▶ _Data listing_:
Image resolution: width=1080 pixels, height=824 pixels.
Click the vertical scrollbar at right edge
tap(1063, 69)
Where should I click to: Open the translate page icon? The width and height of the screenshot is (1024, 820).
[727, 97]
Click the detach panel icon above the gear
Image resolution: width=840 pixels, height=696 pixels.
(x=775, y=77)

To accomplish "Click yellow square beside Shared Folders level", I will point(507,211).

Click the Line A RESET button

...

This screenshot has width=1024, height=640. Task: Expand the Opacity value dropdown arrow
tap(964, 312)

▶ _Exercise aim_: Among the entries above, the lines between the ones containing "Click the vertical scrollbar at right edge" and "Click the Line A RESET button", inclusive, are to be transcribed exactly. No other line is to be given.

▶ _Expected answer_:
Click the vertical scrollbar at right edge
tap(1063, 69)
Where should I click to: Open the translate page icon? The width and height of the screenshot is (1024, 820).
[727, 97]
Click the detach panel icon above the gear
Image resolution: width=840 pixels, height=696 pixels.
(x=775, y=77)

To accomplish "Click yellow square beside Shared Folders level", I will point(507,211).

Click the Line A RESET button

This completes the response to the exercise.